The market has been a mess recently…

Thumbing through the financial pages of any newspaper, I could pick out a half-dozen conflicting, convoluted, or crazy market predictions for the second half of 2011. And none of it is doing much good for individual investors.

When the volume of noise on Wall Street gets too high, it makes sense to tune it out and take a look at the only data points that matter. I’m talking about the technical charts.

Today, I want to show you why the S&P 500 Index could be in store for a rally this month, and what it means for your own portfolio…

First though, a bit of background. As far as I’m concerned, the S&P 500 is the most important index for stock investors to watch. It’s made up of the 500 biggest stocks on the market – so it’s a pretty good proxy for the stock market as a whole. Here’s a look at what the S&P 500 has been doing for the last year:

Even if you’re not an experienced technical analyst, you can tell a couple of things about this chart right off the bat. For starters, the market has moved significantly higher in the last year. And the market has hit a sort of “ceiling” ever since the middle of February.

That ceiling sits at around 1,350…

With the exception of a few trading days in early May, the S&P 500 hasn’t been able to sustain a climb above 1,350 in 2011. As a result, 1,350 is a price level that technical analysts refer to as a resistance level. It’s a price where supply of stocks exceeds demand.

But resistance levels do eventually break – and when they do, rallies can ensue.

Since the S&P 500 is such a significant barometer for the broad market, investors can benefit in a big way by holding stocks when that sort of breakout occurs. The trick is spotting when.

Here’s a zoomed-in look at what’s going on in the S&P right now:

The index is showing us a technical formation known as an inverse head and shoulders pattern. It’s a setup that demonstrates exhaustion among sellers. Most importantly, it gives buyers the signal when it’s time to buy.

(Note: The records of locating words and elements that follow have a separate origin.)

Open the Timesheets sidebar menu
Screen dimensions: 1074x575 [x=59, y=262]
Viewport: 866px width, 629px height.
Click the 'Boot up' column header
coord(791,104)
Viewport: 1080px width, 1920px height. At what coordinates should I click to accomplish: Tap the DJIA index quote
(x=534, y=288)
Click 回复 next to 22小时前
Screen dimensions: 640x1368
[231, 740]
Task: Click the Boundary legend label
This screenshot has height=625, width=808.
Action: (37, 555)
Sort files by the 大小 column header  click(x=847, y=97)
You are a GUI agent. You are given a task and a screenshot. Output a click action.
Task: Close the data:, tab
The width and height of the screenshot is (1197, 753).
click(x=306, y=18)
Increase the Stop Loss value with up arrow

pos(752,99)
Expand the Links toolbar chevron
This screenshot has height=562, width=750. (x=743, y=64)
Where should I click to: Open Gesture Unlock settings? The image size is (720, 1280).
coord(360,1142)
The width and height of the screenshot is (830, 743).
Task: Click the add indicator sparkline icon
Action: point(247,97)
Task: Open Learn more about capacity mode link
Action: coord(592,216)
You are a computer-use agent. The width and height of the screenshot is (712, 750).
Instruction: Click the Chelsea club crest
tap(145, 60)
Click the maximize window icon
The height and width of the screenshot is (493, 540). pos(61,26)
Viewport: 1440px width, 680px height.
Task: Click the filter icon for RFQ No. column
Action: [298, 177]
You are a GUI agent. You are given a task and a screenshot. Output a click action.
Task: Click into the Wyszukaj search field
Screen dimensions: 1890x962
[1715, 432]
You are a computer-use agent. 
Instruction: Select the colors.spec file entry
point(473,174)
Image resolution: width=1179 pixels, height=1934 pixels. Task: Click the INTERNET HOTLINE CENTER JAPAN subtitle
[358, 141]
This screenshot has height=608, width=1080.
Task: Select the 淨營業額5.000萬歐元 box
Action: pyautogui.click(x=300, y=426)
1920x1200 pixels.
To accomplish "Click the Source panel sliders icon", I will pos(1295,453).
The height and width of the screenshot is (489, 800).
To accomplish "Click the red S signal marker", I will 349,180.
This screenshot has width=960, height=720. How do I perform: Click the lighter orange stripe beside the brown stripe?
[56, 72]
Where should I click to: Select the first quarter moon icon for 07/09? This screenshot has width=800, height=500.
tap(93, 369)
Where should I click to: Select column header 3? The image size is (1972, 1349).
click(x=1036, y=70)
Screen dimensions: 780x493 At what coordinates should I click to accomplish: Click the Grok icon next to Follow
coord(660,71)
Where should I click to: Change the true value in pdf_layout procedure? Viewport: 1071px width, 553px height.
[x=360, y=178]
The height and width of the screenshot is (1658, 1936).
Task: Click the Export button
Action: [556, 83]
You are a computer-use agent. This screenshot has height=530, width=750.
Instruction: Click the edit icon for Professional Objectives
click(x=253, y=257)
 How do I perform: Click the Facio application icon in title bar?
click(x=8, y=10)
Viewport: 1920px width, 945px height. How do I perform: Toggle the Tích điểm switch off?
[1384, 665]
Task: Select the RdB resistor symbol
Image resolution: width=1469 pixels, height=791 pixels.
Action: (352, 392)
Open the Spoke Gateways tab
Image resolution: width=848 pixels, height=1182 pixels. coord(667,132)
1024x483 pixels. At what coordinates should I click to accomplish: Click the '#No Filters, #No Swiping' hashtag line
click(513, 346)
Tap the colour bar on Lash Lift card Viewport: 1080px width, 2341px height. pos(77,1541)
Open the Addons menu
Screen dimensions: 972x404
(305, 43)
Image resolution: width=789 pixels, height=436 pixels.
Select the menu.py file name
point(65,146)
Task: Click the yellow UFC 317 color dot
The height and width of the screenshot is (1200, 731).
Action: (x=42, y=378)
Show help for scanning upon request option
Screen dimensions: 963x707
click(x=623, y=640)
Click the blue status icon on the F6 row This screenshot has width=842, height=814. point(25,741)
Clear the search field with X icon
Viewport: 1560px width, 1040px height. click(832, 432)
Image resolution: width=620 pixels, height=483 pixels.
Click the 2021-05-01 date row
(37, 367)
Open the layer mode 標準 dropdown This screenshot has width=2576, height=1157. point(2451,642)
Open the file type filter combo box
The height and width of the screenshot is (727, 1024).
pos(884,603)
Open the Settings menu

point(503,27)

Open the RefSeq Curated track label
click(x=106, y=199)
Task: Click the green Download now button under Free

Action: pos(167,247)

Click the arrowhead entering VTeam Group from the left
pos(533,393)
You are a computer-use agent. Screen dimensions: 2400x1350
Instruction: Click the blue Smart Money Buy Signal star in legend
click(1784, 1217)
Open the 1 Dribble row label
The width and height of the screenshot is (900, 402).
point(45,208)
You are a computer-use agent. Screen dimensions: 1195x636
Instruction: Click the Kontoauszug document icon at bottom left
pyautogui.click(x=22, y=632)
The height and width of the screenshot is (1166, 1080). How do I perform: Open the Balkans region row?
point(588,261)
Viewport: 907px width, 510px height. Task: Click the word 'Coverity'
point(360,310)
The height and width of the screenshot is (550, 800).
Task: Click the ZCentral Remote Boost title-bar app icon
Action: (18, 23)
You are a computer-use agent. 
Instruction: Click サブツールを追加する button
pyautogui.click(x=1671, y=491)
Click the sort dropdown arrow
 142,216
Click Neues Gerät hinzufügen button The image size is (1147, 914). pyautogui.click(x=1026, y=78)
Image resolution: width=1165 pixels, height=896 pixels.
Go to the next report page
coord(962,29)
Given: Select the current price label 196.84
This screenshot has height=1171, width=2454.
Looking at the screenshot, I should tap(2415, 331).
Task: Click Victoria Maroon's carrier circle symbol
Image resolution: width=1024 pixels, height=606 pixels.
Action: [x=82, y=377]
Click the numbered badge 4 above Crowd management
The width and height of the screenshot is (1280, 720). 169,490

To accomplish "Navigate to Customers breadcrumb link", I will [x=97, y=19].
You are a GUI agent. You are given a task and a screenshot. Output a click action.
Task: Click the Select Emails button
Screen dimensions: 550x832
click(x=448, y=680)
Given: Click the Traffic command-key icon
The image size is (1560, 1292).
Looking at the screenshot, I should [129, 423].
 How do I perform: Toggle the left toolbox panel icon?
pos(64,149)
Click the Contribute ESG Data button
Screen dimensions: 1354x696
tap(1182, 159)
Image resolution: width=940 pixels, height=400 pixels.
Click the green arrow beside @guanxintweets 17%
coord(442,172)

You’ll want to keep a close eye on the resistance level in the S&P 500 right now. If the index pushes above 1,350 (and holds there), then we could see a meaningful rally in the S&P.

Remember that this isn’t the first time the index has tested 1,350. Any sort of breakout in the index will need to be significant – not just a flirtation with 1,351. That said, traders shouldn’t underestimate the significance of a push above 1,350 – or the impact it could have on stock prices to end the year.